Reciprocal interactions between glioma and tissue-resident cells fueling tumor progression.

Abstract

Gliomas are the most frequent primary brain tumor and are essentially incurable. While nondiffuse gliomas are circumscribed, diffuse gliomas display an aggressive behavior characterized by tumor cell migration over large distances into the brain parenchyma, thereby precluding curative surgical resection. Almost all diffuse gliomas progress and recur as higher grades and become resistant to standard-of-care treatments. It is being increasingly recognized that glioma cells establish functional interactions with cells residing in the tumor microenvironment. Of these, tumor-associated microglia and macrophages (TAMs) play critical roles in immunosuppression through modulation of the extracellular matrix, and the secretion of molecules such as cytokines, neurotrophic factors, and micro-RNAs (miRNAs). Conversely, glioma cell signals influence cell states and drive the metabolic reprogramming of TAMs.

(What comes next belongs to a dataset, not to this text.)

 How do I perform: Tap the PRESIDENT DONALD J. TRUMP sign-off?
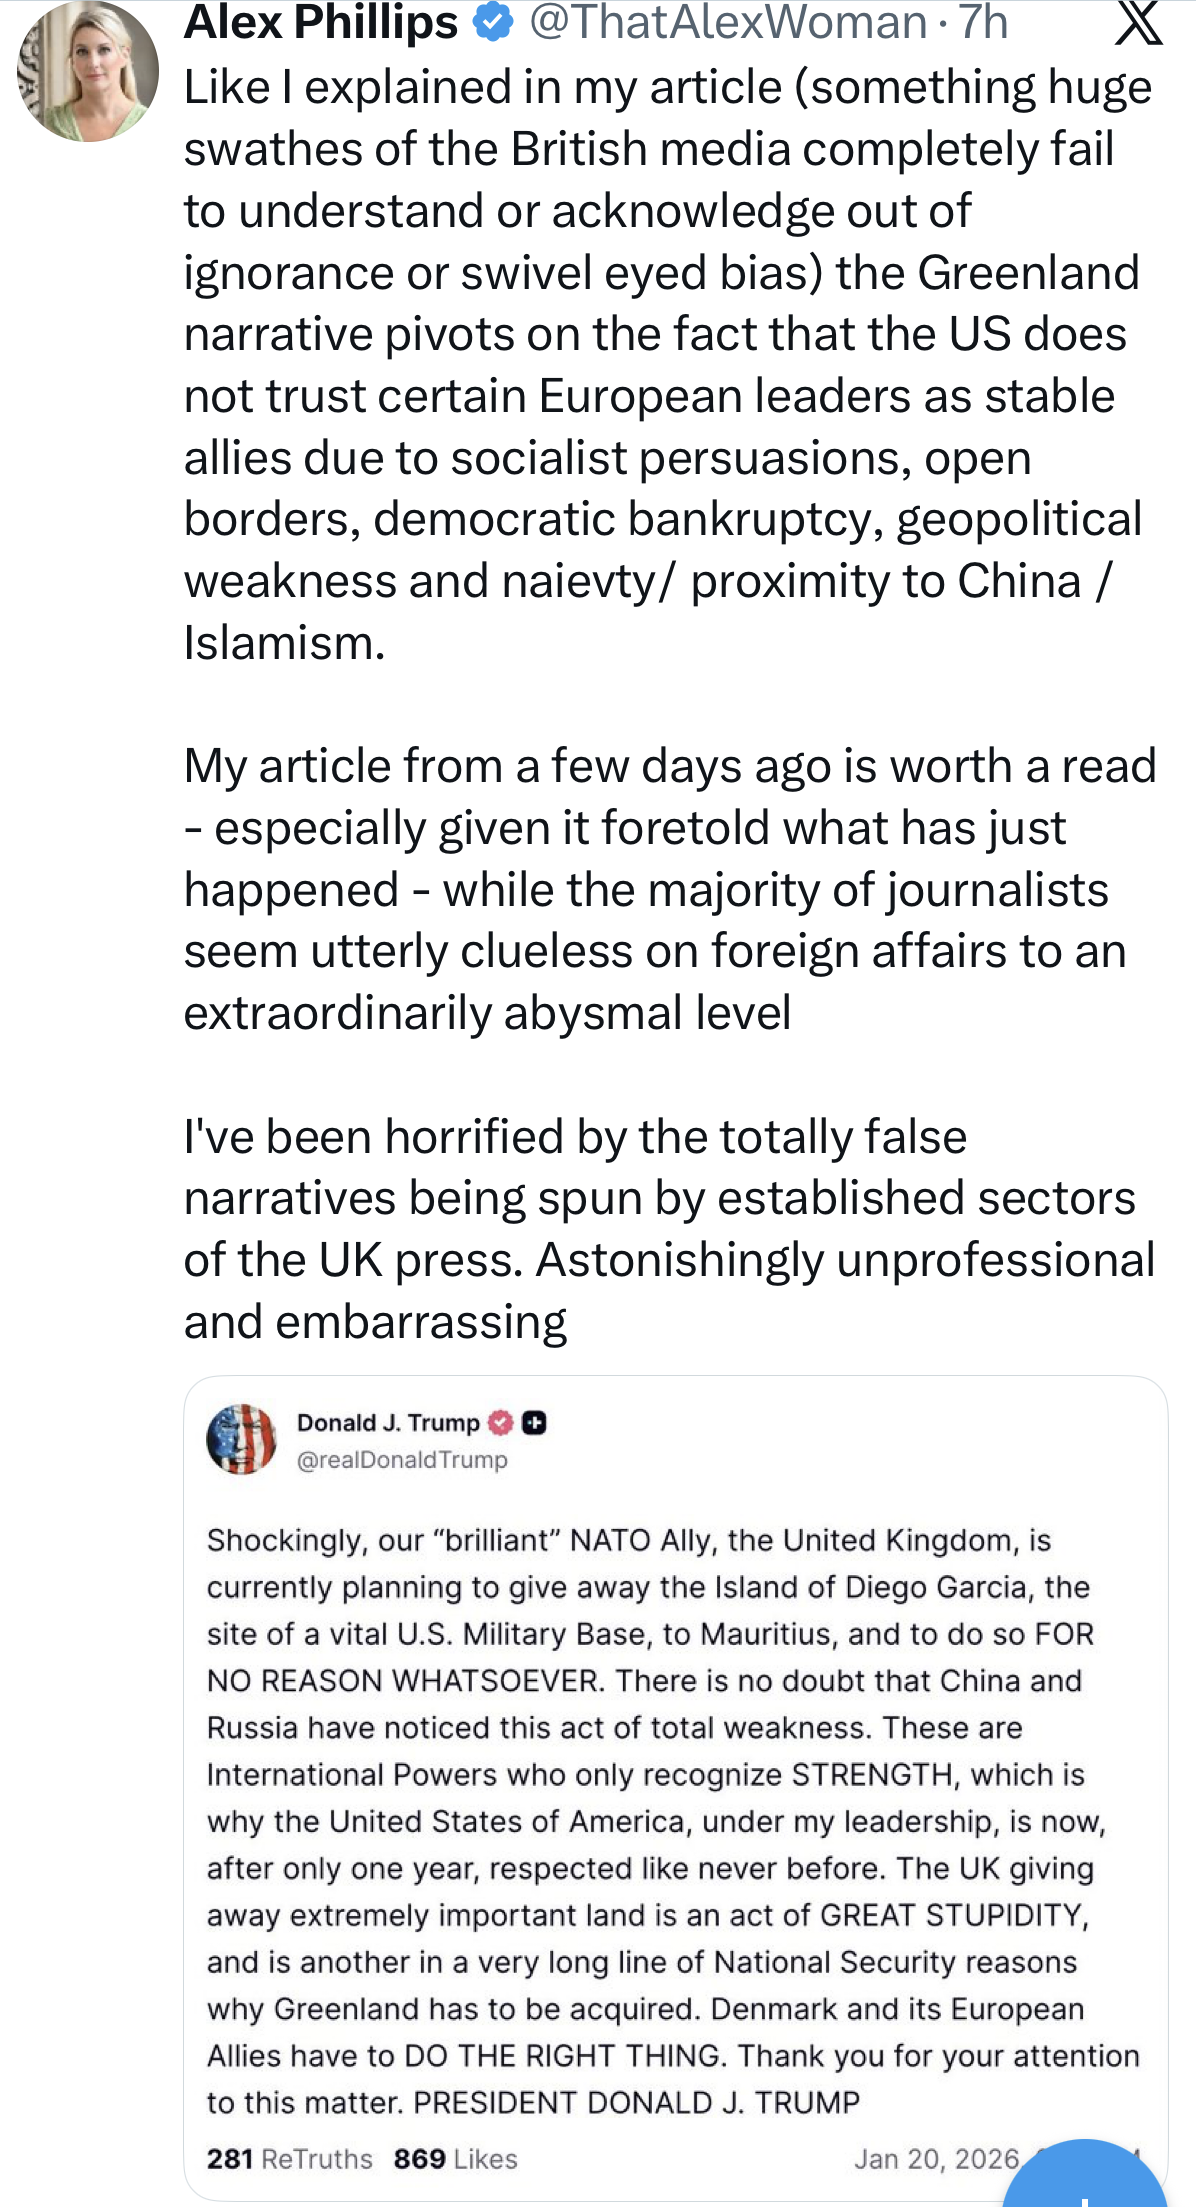click(636, 2102)
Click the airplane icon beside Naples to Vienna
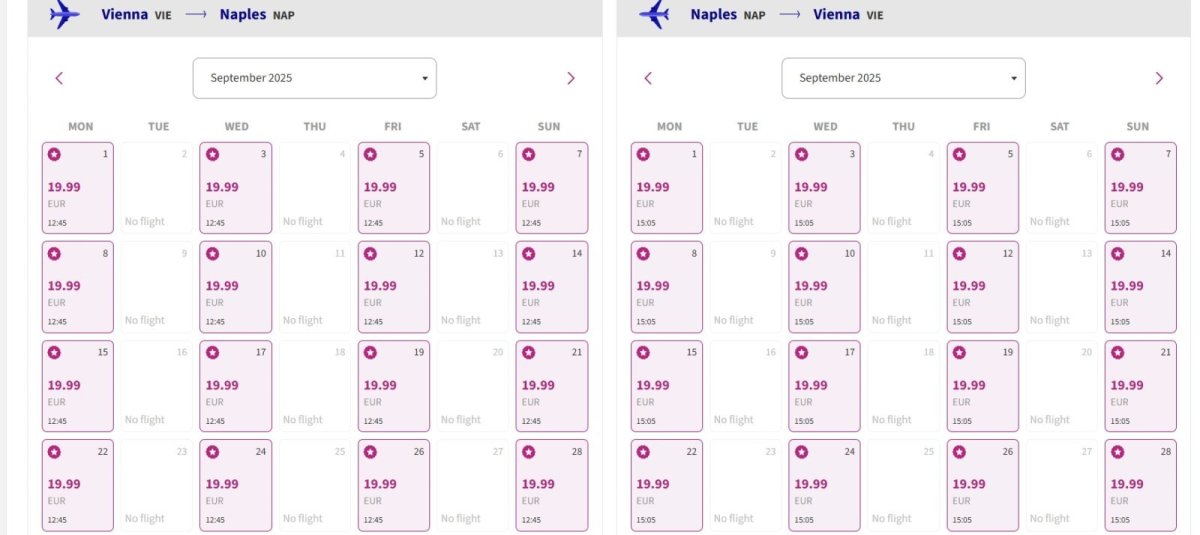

Similarly, emergent evidence indicates that neuronal activity influences glioma by released factors and by establishing functional synapses with glioma cells to promote tumor growth and invasion. Glioma cells also affect local neuronal activities and maintain connections through microtube gap junctions to amplify local effects. Here, we discuss the molecular mechanisms underlying bidirectional interactions between glioma cells and TAMs, as well as between glioma cells and neurons. A better understanding of these cellular cross talks is crucial for the development of novel therapeutic strategies for diffuse gliomas.